Pictures aside, repeat the listing below exactly.

□ □ □ □ □ □ □

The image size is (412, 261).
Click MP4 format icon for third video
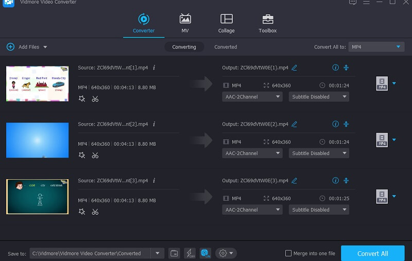coord(382,196)
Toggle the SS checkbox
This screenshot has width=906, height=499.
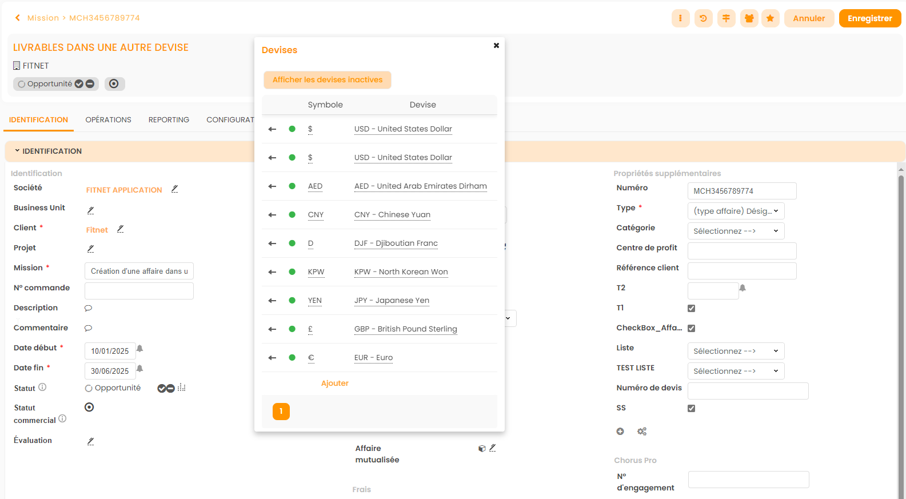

□ □ □ □ □ □ □

● **Task answer**:
The image size is (412, 261).
Click MP4 format icon for third video
coord(382,196)
Toggle the SS checkbox
This screenshot has width=906, height=499.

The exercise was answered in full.